We were kayaking for a couple of hours but amazingly I didn’t ache afterwards – the sea was fairly calm which probably helped. We were definitely ready for fish and chips when we got back (or fssssh and chips pronounced the kiwi way). There was a little shack on the accommodation site. The fish is so fresh here – it’s snapper a lot of the time as well which is one of my favourites. We’re staying at the Hot Water Beach Top 10 Holiday Park which I think is the best accommodation I’ve stayed in so far – no more expensive than a hostel but was like a holiday lodge and felt quite luxurious.
Magical Glow Worms in Waitomo Caves
We set off early the next morning to the Waitomo Caves and yet more lovely accommodation. We had a bit of chill time so we had a coffee on the terrace – then went off for our black water rafting with the Legendary Black Water Rafting Company!
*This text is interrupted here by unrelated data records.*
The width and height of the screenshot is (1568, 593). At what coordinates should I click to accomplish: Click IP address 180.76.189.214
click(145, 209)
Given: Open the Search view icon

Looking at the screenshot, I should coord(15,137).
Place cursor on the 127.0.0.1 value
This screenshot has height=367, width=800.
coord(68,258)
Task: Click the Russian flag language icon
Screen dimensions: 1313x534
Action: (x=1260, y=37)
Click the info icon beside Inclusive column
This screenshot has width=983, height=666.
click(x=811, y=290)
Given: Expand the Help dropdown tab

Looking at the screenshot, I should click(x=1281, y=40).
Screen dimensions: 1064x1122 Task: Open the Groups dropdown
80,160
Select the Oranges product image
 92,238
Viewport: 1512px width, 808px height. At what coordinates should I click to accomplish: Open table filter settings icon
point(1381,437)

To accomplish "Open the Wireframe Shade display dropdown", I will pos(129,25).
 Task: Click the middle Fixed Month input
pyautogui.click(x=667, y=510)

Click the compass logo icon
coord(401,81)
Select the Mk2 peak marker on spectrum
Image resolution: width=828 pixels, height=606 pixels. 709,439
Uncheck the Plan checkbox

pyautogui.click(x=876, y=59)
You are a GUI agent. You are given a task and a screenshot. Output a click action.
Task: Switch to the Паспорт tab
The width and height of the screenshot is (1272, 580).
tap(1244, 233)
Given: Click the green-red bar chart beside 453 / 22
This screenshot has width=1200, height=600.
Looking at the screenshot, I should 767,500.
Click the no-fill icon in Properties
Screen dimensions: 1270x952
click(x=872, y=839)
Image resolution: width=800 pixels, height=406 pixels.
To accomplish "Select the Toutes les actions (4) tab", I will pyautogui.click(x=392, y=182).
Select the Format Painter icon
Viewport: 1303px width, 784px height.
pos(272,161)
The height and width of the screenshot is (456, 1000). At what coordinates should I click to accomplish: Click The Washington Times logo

I’d forgotten how awful it is putting on a wet wetsuit….. our trip was called Labyrinth and was a 3-hour trip floating along the river through the caves on an inner tube, jumping off waterfalls backwards and seeing thousands of glow worms which were incredible!
Drifting along the water underground in complete darkness with the only sound being the dripping of stalactites seeing all those glow worms above your head felt very peaceful. The last 15 minutes involved trying to find your way out the cave in complete darkness which was a little scary – but the glow worms helped light the way 🙂 it was so cold when we came out – the tomato soup and bagels were very welcome!
Honorary Members of the Boys Night
We had a quick shower when we got back and then headed to the only pub in the village (which luckily was only 2 minutes walk from our accommodation) and met a really cool group of guys. They were all from Auckland and were part of a wine club – they have a boys weekend 3 or 4 times a year and all their wives do the same! They were all aged between 50 and 70 but were all on the tequila slammers and really good fun!
One of them looked exactly like John Key, the NZ prime minister – apparently he gets mistaken for him all the time. Not knowing what the prime minister looks like (or even his name!) it didn’t mean much but seeing a photo the resemblance was uncanny.
I spent most of the time chatting to Patrick, a retired 69 year-old who spent his working life travelling the world as a purchasing manager but still thinks New Zealand is the most beautiful country of them all. It was interesting hearing his views – it seems like New Zealand has a lot of the same issues as the UK, perhaps on a smaller scale. Unlike the younger guys we met the other night he very much wants to keep the current flag and definitely doesn’t want the country to become a republic (unlike a lot of Australians apparently).
He was born just after the war so grew up hearing his parents and grandparents talk about how the country was very close to being taken over by the Japanese and what a different place it would be. Both his daughter and son live in London which he said he finds hard as he’d love to be closer to them now he has grandchildren but at the same time everybody recognises opportunities in New Zealand are limited. I think his fear is that they will never come back….
One thing that hadn’t even occurred to me was that I would have hay fever here – I didn’t even think of it but of course it’s late spring here and everything is in full bloom. I always thought my hayfever was ‘european’ but obviously not!